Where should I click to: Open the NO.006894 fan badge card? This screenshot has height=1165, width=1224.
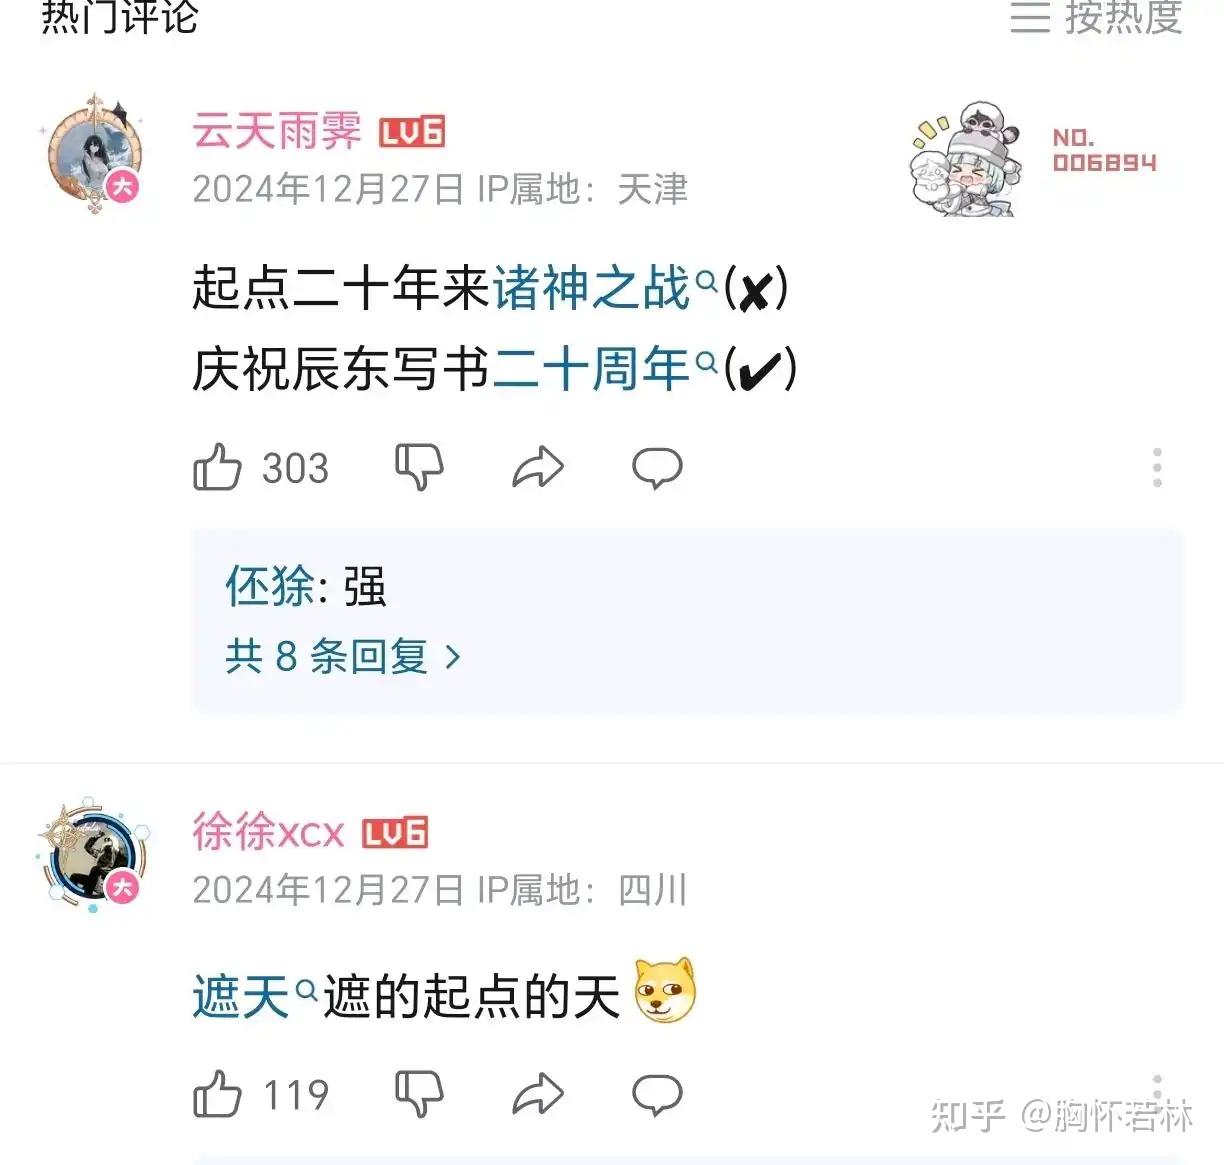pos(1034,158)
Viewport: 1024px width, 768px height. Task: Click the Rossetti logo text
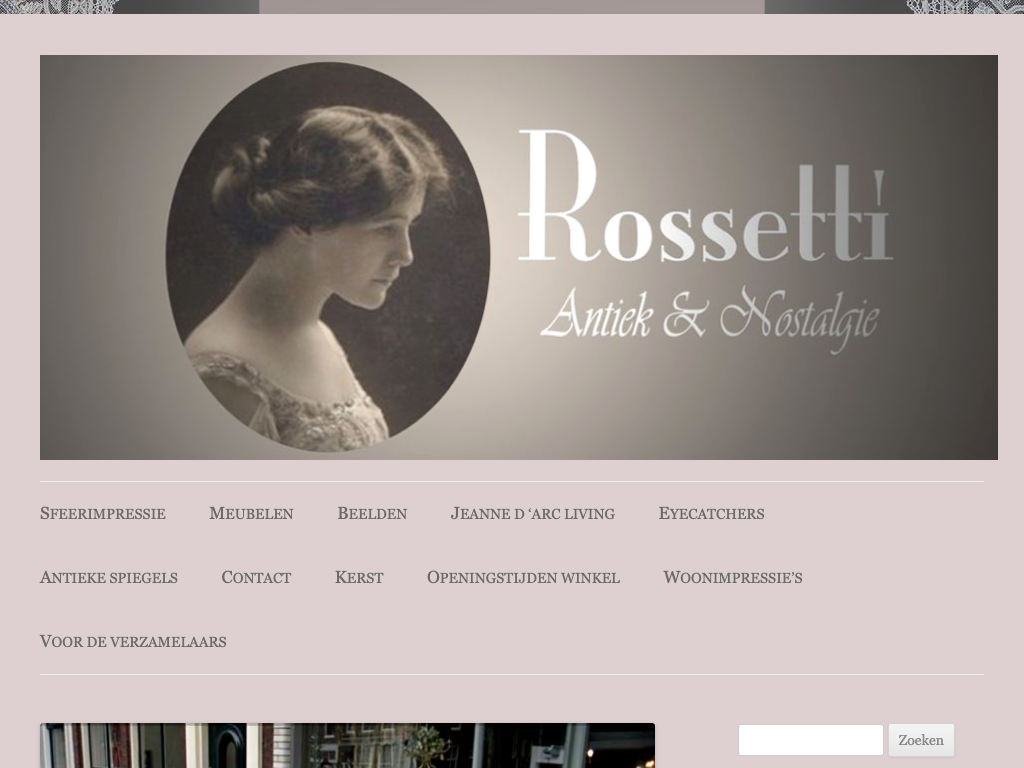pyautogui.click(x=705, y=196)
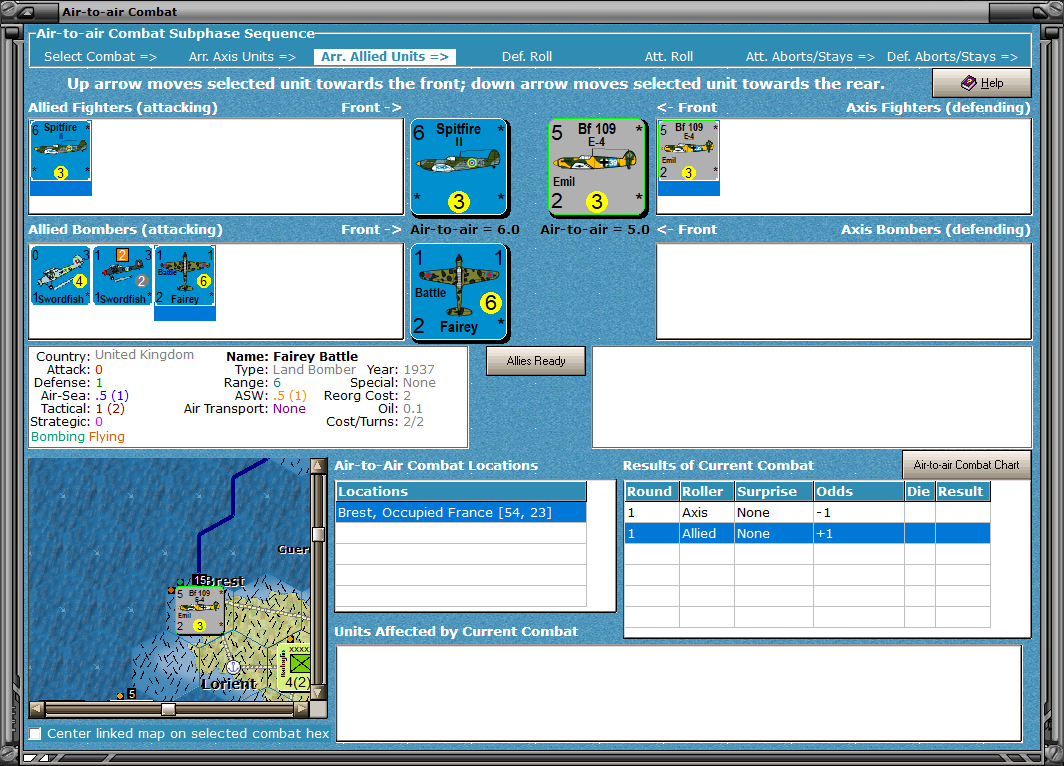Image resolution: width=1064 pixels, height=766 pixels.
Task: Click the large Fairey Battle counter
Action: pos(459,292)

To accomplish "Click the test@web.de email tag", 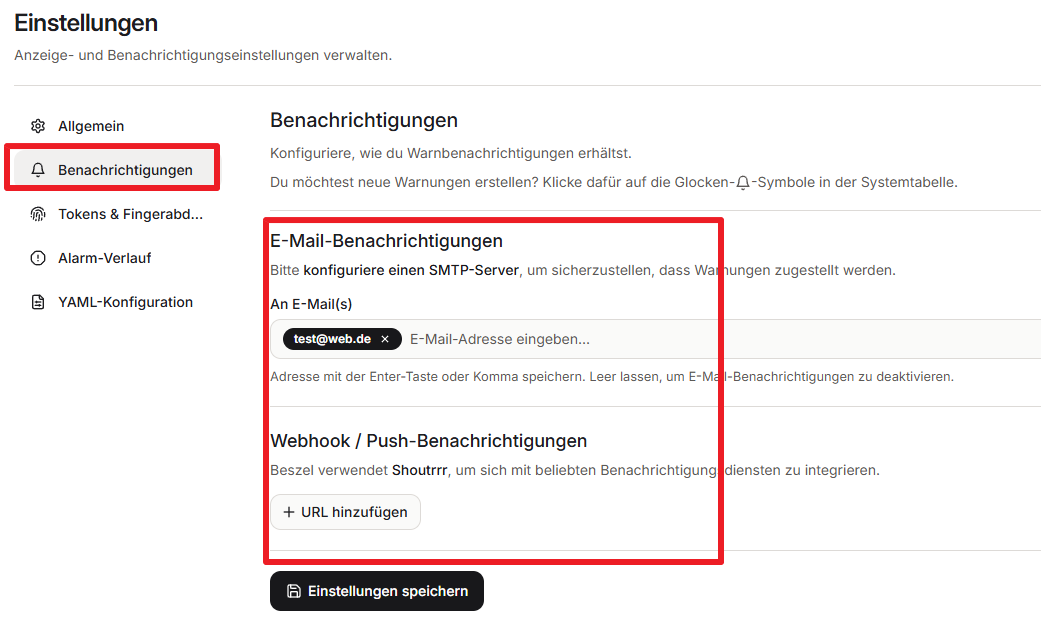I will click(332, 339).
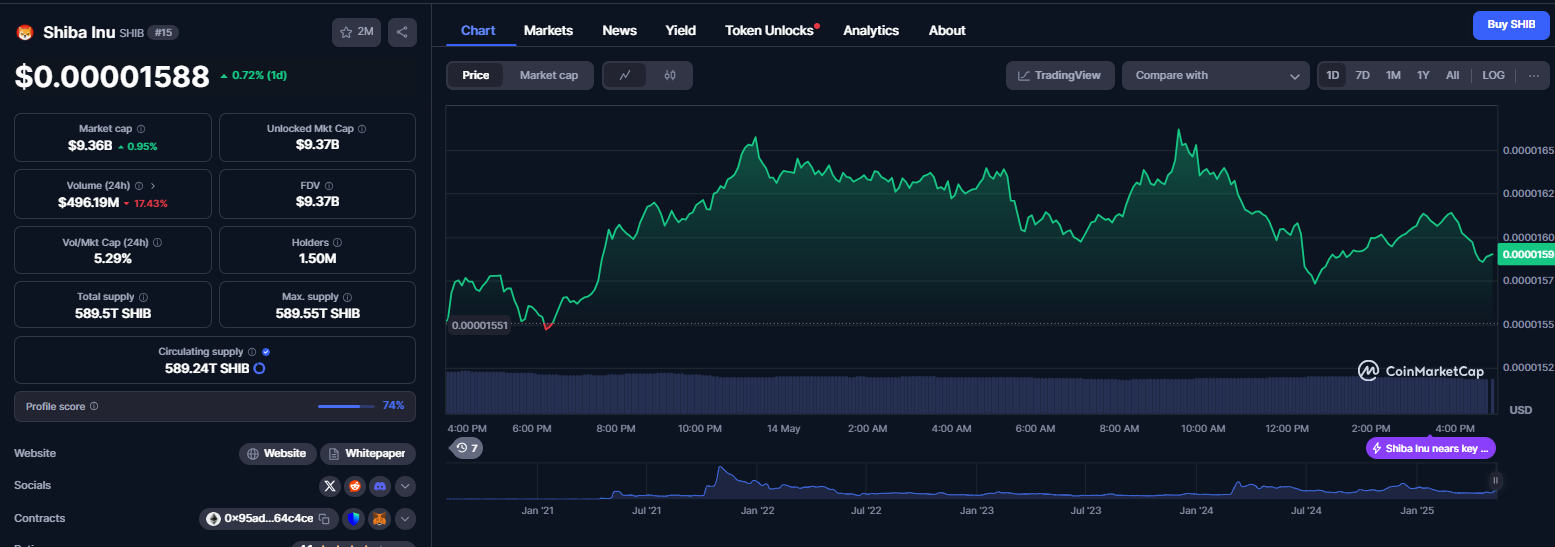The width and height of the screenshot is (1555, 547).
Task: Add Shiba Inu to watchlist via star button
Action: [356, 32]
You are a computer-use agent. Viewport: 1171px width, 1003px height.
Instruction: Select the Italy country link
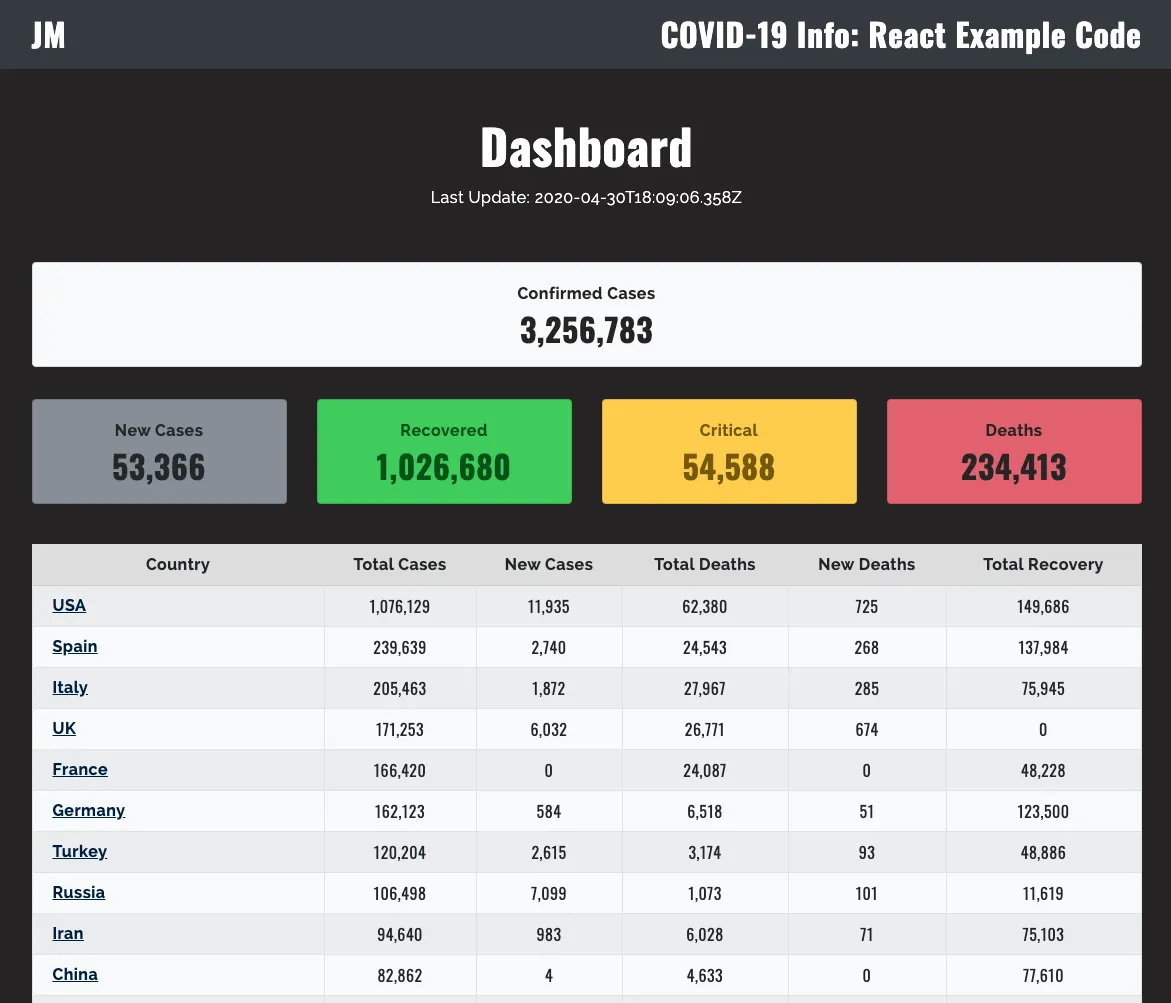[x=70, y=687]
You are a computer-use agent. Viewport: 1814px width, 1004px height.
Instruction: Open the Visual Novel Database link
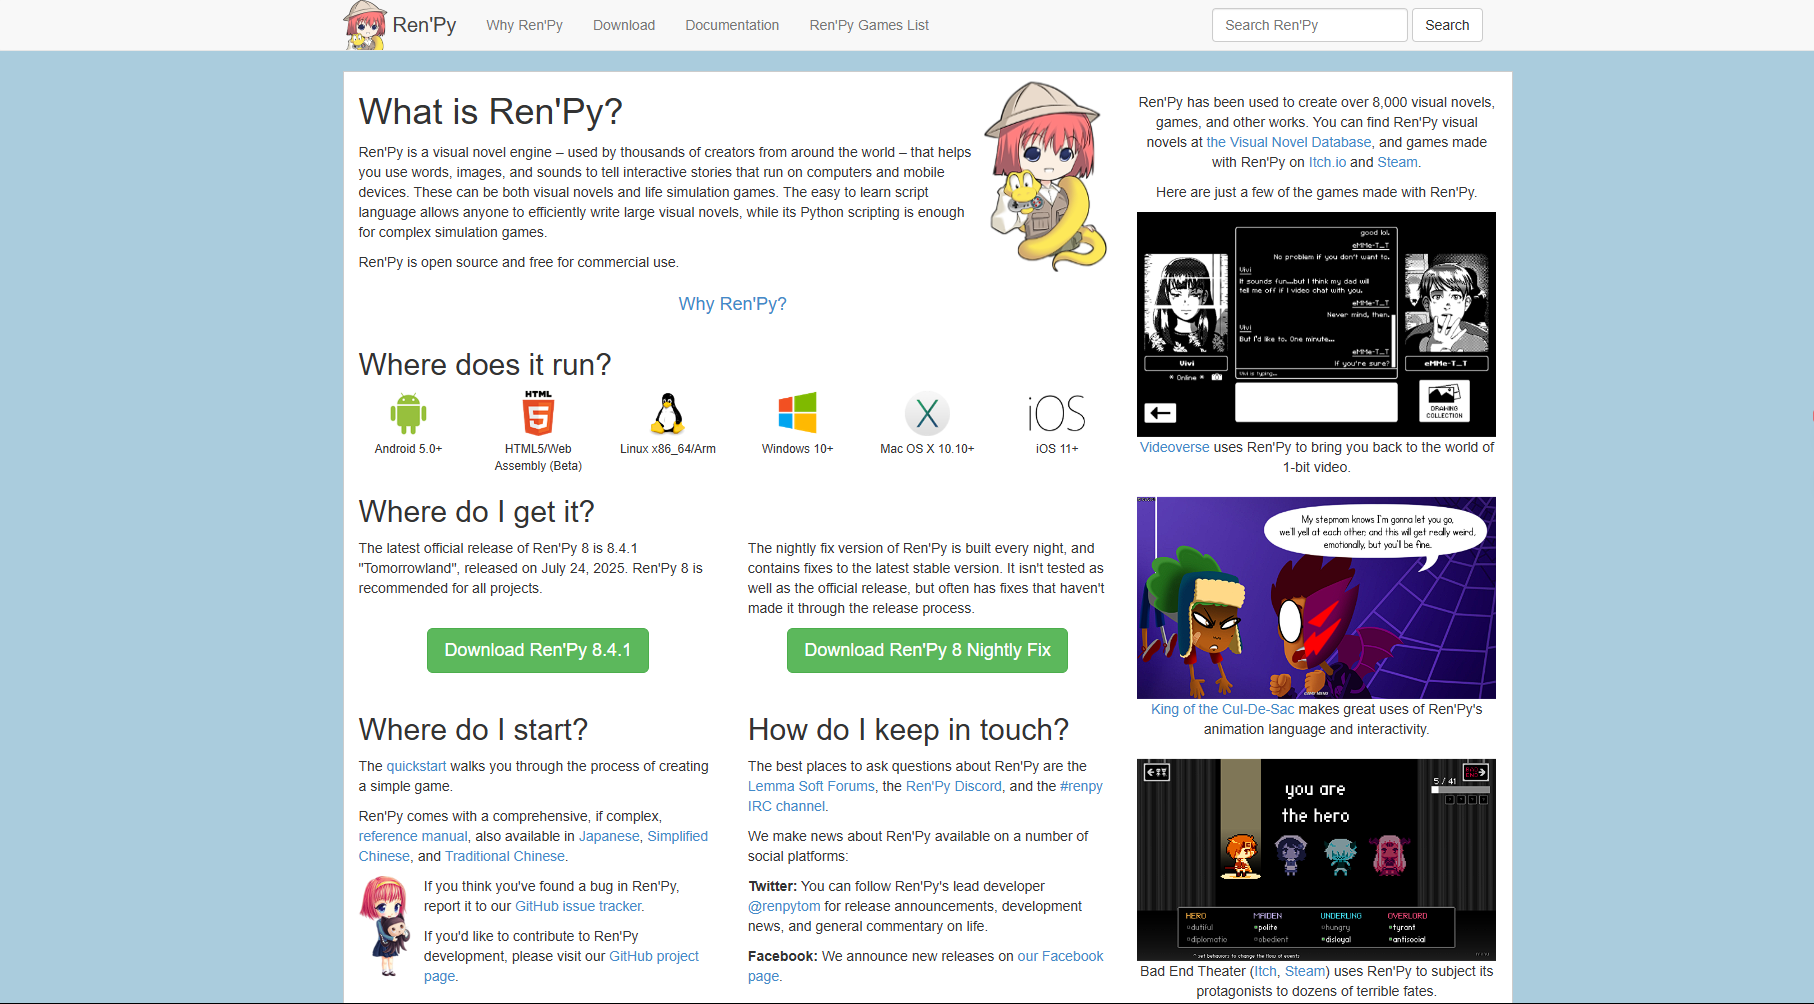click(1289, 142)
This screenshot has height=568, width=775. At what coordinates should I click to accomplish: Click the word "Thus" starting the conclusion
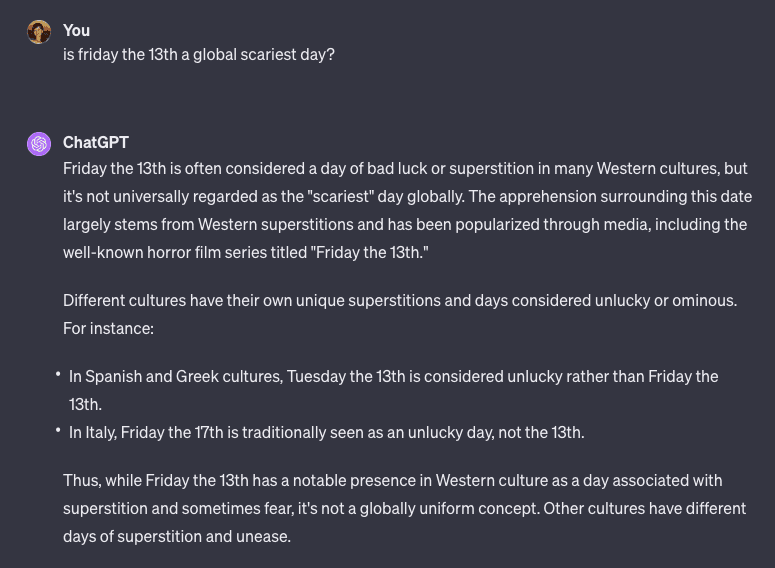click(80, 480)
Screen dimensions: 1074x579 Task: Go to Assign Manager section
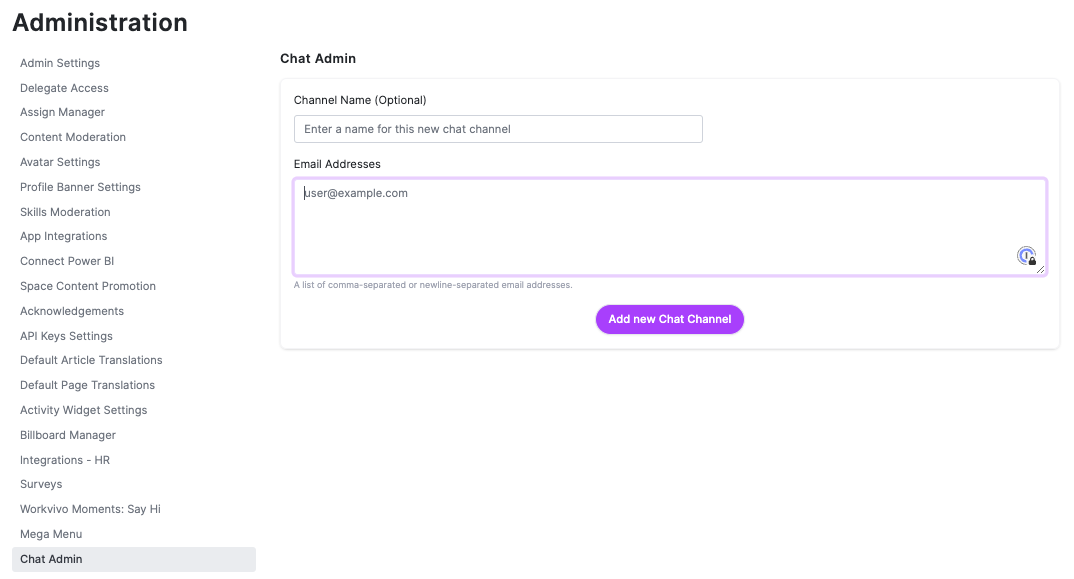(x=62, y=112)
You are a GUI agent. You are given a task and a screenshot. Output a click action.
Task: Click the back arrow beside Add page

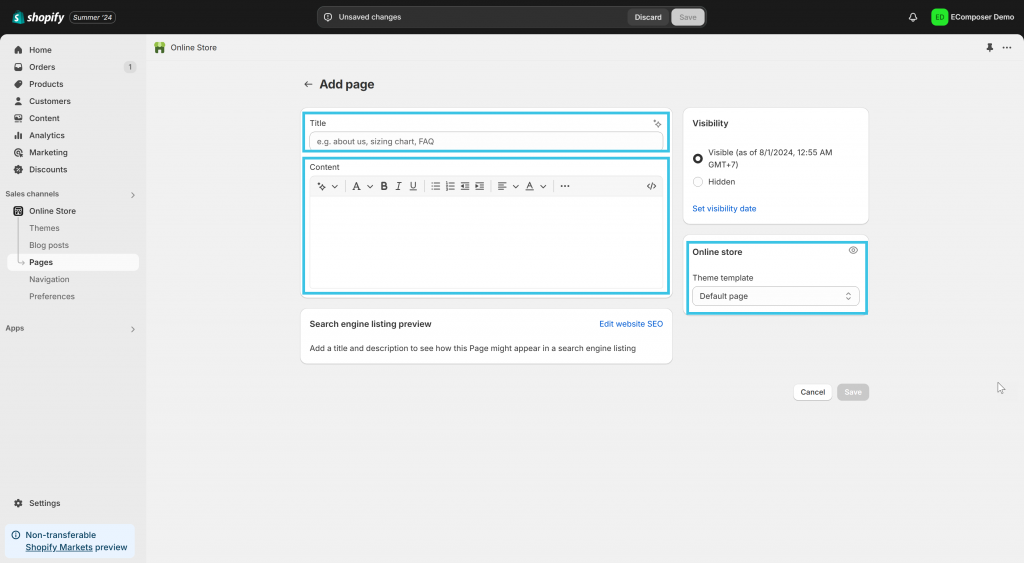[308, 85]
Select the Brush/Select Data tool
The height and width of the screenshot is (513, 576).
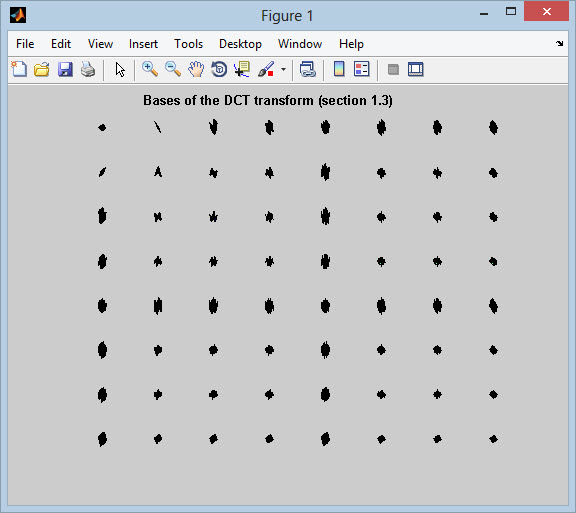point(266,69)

┄┄┄┄┄┄┄┄┄┄

■ TASK TO COMPLETE: Beginning with the line that contains "Instruction: Open the", output each line of the material above through the last one exactly as it stands. Do not include the pictures.

■ WRITTEN ANSWER:
Instruction: Open the Visual Novel Database link
click(1289, 142)
This screenshot has height=568, width=775. At what coordinates should I click to accomplish: Click the word "Thus" starting the conclusion
click(80, 480)
Screen dimensions: 1074x579 Task: Go to Assign Manager section
(x=62, y=112)
You are a GUI agent. You are given a task and a screenshot. Output a click action.
Task: Click the back arrow beside Add page

[308, 85]
Select the Brush/Select Data tool
The height and width of the screenshot is (513, 576).
point(266,69)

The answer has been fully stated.